Reagan's revitalization of the military gave the Pentagon free reign. This "resulted in a reaffirmation of the most traditional views of strategy and warfare at a time when the need to anticipate the rise of irregular adversaries was acute" (p.225). Reagan thus built a military optimized for a type of warfare that is "ever less likely to occur," and his successors have followed suit (p.225). Forces have been too large for their jobs.
Nevertheless, Arquilla makes a compelling case for Reagan's presidency as a transformative one, a presidency that in terms of strategy was driven by ideas rather than ideology. In the main text, Arquilla goes into great detail about how Reagan's actions were essential for spurring the collapse of the Soviet Union, taking on critics who have claimed the USSR would have collapsed even without Reagan's influence; how Reagan introduced essential ideas of informational strategy, drawing on his experience in the media; and other wrinkles. For many of my readers, these arguments will go against long-held assumptions about the Reagan presidency. But Arquilla limits his claims, supports them, and evaluates the results evenhandedly. If you're interested in strategy, in asymmetric warfare, or in informational strategy (the most direct connection to rhetoric), his book is worth a read.

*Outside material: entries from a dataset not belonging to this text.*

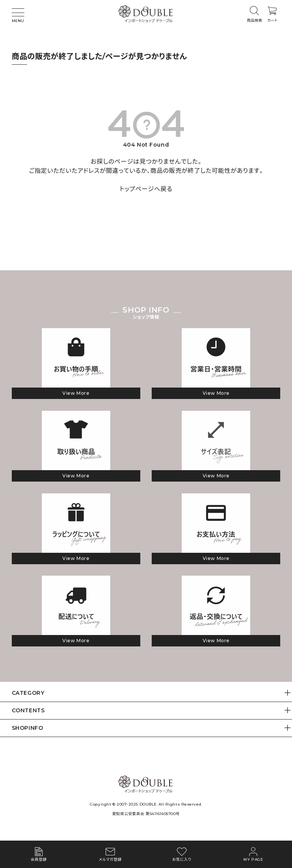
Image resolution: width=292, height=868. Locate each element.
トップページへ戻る (146, 189)
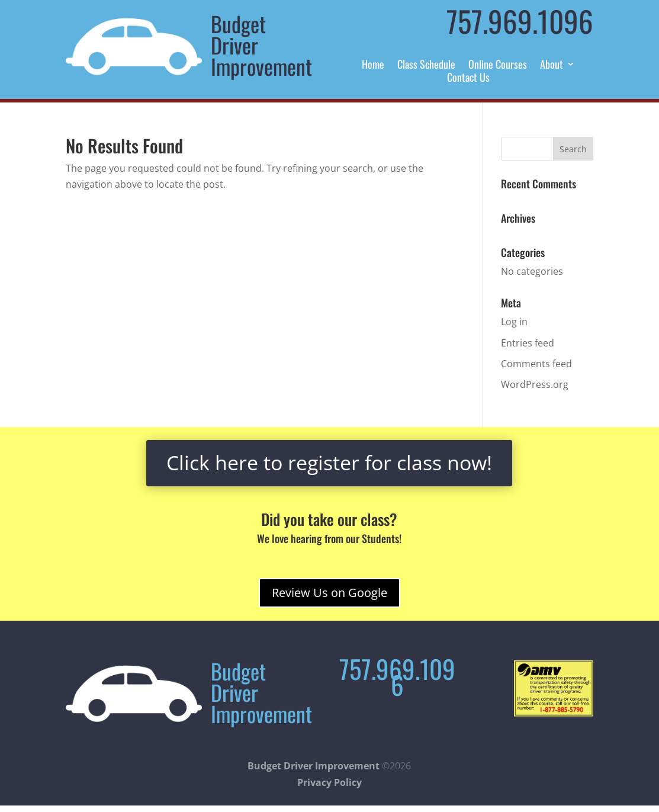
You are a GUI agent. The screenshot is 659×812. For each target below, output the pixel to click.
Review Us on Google (329, 592)
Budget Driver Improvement (313, 766)
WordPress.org (535, 384)
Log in (514, 322)
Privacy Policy (329, 782)
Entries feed (528, 343)
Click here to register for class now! (329, 463)
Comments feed (536, 364)
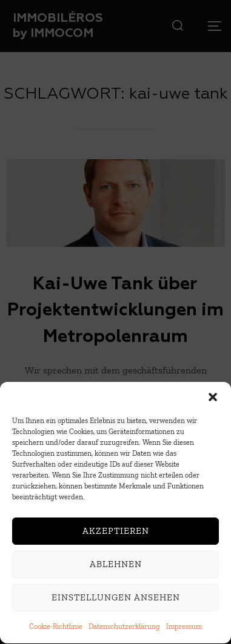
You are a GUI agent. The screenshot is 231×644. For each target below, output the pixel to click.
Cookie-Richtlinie (56, 628)
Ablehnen (116, 566)
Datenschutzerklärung (124, 628)
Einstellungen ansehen (116, 599)
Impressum (184, 628)
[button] (213, 398)
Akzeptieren (116, 533)
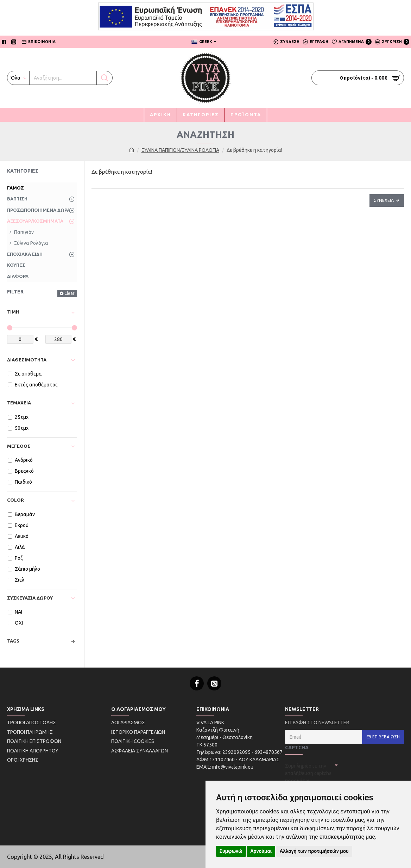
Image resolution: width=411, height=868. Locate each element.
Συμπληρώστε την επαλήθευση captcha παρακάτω (308, 773)
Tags (13, 641)
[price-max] (58, 339)
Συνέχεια (384, 200)
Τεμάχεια (19, 403)
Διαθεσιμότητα (27, 360)
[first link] (132, 150)
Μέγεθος (19, 446)
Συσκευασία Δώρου (30, 598)
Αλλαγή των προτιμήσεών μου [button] (314, 851)
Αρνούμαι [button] (261, 851)
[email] (344, 737)
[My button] (63, 78)
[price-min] (20, 339)
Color (15, 500)
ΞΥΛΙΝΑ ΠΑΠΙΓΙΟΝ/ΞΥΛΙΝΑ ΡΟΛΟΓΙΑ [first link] (180, 150)
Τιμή (13, 312)
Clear (69, 293)
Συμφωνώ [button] (231, 851)
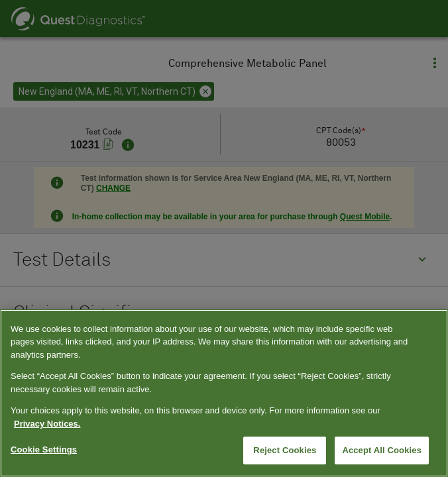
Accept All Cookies (382, 450)
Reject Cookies (284, 450)
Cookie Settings (44, 449)
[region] (224, 393)
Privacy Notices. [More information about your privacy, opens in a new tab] (47, 423)
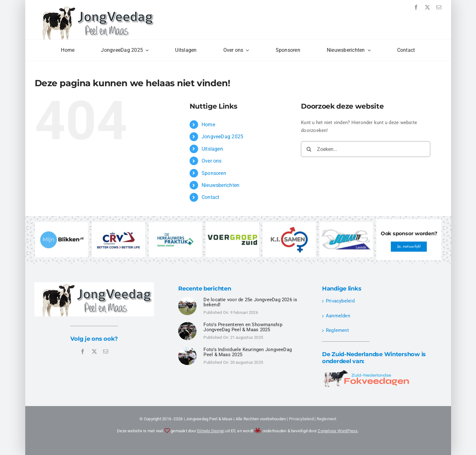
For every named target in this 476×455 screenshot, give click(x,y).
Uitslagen (212, 149)
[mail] (439, 7)
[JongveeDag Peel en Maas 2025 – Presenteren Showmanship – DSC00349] (187, 324)
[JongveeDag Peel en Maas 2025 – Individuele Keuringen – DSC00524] (187, 299)
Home (208, 124)
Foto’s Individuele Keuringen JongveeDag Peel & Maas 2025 (248, 352)
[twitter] (427, 7)
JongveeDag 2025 (222, 136)
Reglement (337, 330)
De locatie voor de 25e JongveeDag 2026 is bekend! (250, 302)
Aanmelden (338, 316)
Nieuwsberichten (220, 185)
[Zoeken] (309, 149)
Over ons (212, 161)
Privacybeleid (340, 301)
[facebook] (416, 7)
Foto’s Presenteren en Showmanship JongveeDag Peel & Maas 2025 (243, 327)
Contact (210, 197)
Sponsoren (214, 173)
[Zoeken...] (366, 149)
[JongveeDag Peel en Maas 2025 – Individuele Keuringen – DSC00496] (187, 349)
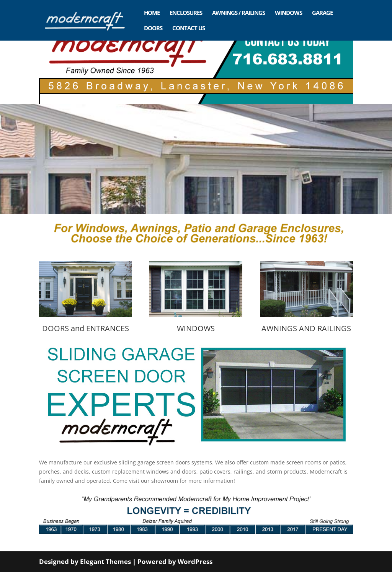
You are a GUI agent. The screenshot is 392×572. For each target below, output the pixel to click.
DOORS (153, 28)
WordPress (195, 561)
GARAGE (322, 13)
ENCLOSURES (186, 13)
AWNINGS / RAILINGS (238, 13)
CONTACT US (188, 28)
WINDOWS (288, 13)
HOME (152, 13)
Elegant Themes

A personal note. Reagan was president until 1988; I graduated from high school in 1987. As a high schooler, I had a surface understanding of the foreign policy challenges at the time, and a somewhat deeper appreciation for Soviet totalitarianism once I read Solzhenitsyn's The Gulag Archipelago just before my senior year. And like many who grew up in the 1980s, I was pleasantly surprised to make it through high school without being incinerated in a nuclear holocaust. Arquilla's book has given me a better understanding of the challenges we faced during that decade, and a better appreciation of the challenges we face during this current time.